* WORK REQUIRED *
Output the data in full. Keep every entry exactly as written.

[Data entries]
┄┄┄┄┄┄┄┄┄┄

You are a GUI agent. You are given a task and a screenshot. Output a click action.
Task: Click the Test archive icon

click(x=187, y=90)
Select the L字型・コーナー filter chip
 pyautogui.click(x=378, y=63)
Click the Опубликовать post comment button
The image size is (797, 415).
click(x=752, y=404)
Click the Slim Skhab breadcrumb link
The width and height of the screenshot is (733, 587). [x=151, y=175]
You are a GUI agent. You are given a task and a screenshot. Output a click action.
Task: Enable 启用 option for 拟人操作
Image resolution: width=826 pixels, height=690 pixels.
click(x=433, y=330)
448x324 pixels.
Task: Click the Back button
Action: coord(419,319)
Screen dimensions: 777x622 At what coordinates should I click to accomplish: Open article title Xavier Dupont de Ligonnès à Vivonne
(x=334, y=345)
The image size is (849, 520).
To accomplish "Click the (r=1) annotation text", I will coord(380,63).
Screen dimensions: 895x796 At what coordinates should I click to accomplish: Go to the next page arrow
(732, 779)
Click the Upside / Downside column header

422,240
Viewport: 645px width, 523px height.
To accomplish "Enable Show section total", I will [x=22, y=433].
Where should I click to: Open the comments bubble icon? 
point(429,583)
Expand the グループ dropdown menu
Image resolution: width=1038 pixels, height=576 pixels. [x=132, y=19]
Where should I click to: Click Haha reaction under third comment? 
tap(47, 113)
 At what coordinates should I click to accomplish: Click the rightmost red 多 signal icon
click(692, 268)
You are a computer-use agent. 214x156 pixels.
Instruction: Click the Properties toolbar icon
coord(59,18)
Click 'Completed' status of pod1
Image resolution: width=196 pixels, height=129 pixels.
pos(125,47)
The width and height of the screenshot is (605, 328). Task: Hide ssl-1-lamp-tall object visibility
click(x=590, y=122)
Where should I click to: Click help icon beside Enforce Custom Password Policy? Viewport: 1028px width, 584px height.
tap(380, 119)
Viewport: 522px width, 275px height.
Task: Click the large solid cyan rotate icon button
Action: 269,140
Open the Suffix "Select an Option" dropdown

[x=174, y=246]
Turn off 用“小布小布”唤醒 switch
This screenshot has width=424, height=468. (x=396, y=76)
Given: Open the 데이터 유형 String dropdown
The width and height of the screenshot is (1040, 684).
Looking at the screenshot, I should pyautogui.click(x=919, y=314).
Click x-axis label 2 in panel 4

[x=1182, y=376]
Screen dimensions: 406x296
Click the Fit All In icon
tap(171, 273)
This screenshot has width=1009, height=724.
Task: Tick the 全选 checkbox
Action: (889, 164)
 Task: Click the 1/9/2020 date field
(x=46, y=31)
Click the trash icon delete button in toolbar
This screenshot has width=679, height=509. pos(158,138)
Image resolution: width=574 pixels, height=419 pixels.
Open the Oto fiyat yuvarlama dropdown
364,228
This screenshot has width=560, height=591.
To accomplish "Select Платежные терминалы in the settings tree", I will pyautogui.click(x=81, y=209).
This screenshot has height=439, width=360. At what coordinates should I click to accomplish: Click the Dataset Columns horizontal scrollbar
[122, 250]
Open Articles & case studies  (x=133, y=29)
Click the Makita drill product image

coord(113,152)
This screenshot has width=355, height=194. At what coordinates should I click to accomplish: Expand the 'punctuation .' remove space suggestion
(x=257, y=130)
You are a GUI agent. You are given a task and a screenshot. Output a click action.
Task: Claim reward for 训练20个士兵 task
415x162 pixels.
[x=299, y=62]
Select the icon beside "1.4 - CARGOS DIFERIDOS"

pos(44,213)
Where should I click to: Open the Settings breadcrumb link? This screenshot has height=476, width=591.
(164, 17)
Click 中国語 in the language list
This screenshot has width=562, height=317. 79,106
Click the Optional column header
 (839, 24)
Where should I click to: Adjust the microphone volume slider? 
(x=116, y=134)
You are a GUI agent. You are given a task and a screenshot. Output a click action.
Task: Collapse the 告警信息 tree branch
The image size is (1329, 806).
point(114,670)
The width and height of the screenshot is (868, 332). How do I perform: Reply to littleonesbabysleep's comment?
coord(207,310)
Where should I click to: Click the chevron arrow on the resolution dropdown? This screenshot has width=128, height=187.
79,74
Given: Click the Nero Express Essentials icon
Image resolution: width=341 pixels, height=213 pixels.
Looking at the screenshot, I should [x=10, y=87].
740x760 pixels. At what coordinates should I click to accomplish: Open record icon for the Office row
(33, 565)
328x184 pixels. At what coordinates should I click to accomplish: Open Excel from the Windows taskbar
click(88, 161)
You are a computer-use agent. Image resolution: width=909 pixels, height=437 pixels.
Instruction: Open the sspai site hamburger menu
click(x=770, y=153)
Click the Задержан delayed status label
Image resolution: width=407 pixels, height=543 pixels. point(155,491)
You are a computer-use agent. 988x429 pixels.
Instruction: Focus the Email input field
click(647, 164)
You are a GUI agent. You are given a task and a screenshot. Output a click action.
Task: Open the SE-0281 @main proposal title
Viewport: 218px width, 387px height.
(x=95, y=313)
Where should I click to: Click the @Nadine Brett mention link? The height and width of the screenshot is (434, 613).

┄┄┄┄┄┄┄┄┄┄

* RESPONSE AREA *
You are a GUI agent. You are given a task and a screenshot. Output a click action.
Task: Click the Test archive icon

click(x=187, y=90)
Select the L字型・コーナー filter chip
 pyautogui.click(x=378, y=63)
Click the Опубликовать post comment button
The image size is (797, 415).
click(x=752, y=404)
Click the Slim Skhab breadcrumb link
The width and height of the screenshot is (733, 587). [x=151, y=175]
You are a GUI agent. You are given a task and a screenshot. Output a click action.
Task: Enable 启用 option for 拟人操作
Image resolution: width=826 pixels, height=690 pixels.
click(x=433, y=330)
448x324 pixels.
Task: Click the Back button
Action: coord(419,319)
Screen dimensions: 777x622 At what coordinates should I click to accomplish: Open article title Xavier Dupont de Ligonnès à Vivonne
(x=334, y=345)
The image size is (849, 520).
To accomplish "Click the (r=1) annotation text", I will coord(380,63).
Screen dimensions: 895x796 At what coordinates should I click to accomplish: Go to the next page arrow
(732, 779)
Click the Upside / Downside column header

422,240
Viewport: 645px width, 523px height.
To accomplish "Enable Show section total", I will [x=22, y=433].
Where should I click to: Open the comments bubble icon? 
point(429,583)
Expand the グループ dropdown menu
Image resolution: width=1038 pixels, height=576 pixels. [x=132, y=19]
Where should I click to: Click Haha reaction under third comment? 
tap(47, 113)
 At what coordinates should I click to accomplish: Click the rightmost red 多 signal icon
click(692, 268)
You are a computer-use agent. 214x156 pixels.
Instruction: Click the Properties toolbar icon
coord(59,18)
Click 'Completed' status of pod1
Image resolution: width=196 pixels, height=129 pixels.
pos(125,47)
The width and height of the screenshot is (605, 328). Task: Hide ssl-1-lamp-tall object visibility
click(x=590, y=122)
Where should I click to: Click help icon beside Enforce Custom Password Policy? Viewport: 1028px width, 584px height.
tap(380, 119)
Viewport: 522px width, 275px height.
Task: Click the large solid cyan rotate icon button
Action: 269,140
Open the Suffix "Select an Option" dropdown

[x=174, y=246]
Turn off 用“小布小布”唤醒 switch
This screenshot has width=424, height=468. (x=396, y=76)
Given: Open the 데이터 유형 String dropdown
The width and height of the screenshot is (1040, 684).
Looking at the screenshot, I should pyautogui.click(x=919, y=314).
Click x-axis label 2 in panel 4

[x=1182, y=376]
Screen dimensions: 406x296
Click the Fit All In icon
tap(171, 273)
This screenshot has width=1009, height=724.
Task: Tick the 全选 checkbox
Action: (889, 164)
 Task: Click the 1/9/2020 date field
(x=46, y=31)
Click the trash icon delete button in toolbar
This screenshot has width=679, height=509. pos(158,138)
Image resolution: width=574 pixels, height=419 pixels.
Open the Oto fiyat yuvarlama dropdown
364,228
This screenshot has width=560, height=591.
To accomplish "Select Платежные терминалы in the settings tree", I will pyautogui.click(x=81, y=209).
This screenshot has height=439, width=360. At what coordinates should I click to accomplish: Click the Dataset Columns horizontal scrollbar
[122, 250]
Open Articles & case studies  (x=133, y=29)
Click the Makita drill product image

coord(113,152)
This screenshot has width=355, height=194. At what coordinates should I click to accomplish: Expand the 'punctuation .' remove space suggestion
(x=257, y=130)
You are a GUI agent. You are given a task and a screenshot. Output a click action.
Task: Claim reward for 训练20个士兵 task
415x162 pixels.
[x=299, y=62]
Select the icon beside "1.4 - CARGOS DIFERIDOS"

pos(44,213)
Where should I click to: Open the Settings breadcrumb link? This screenshot has height=476, width=591.
(164, 17)
Click 中国語 in the language list
This screenshot has width=562, height=317. 79,106
Click the Optional column header
 (839, 24)
Where should I click to: Adjust the microphone volume slider? 
(x=116, y=134)
You are a GUI agent. You are given a task and a screenshot. Output a click action.
Task: Collapse the 告警信息 tree branch
The image size is (1329, 806).
point(114,670)
The width and height of the screenshot is (868, 332). How do I perform: Reply to littleonesbabysleep's comment?
coord(207,310)
Where should I click to: Click the chevron arrow on the resolution dropdown? This screenshot has width=128, height=187.
79,74
Given: Click the Nero Express Essentials icon
Image resolution: width=341 pixels, height=213 pixels.
Looking at the screenshot, I should [x=10, y=87].
740x760 pixels. At what coordinates should I click to accomplish: Open record icon for the Office row
(33, 565)
328x184 pixels. At what coordinates should I click to accomplish: Open Excel from the Windows taskbar
click(88, 161)
You are a computer-use agent. Image resolution: width=909 pixels, height=437 pixels.
Instruction: Open the sspai site hamburger menu
click(x=770, y=153)
Click the Задержан delayed status label
Image resolution: width=407 pixels, height=543 pixels. point(155,491)
You are a computer-use agent. 988x429 pixels.
Instruction: Focus the Email input field
click(647, 164)
You are a GUI agent. You are given a task and a screenshot. Output a click action.
Task: Open the SE-0281 @main proposal title
Viewport: 218px width, 387px height.
(x=95, y=313)
Where should I click to: Click the @Nadine Brett mention link? The height and width of the screenshot is (434, 613).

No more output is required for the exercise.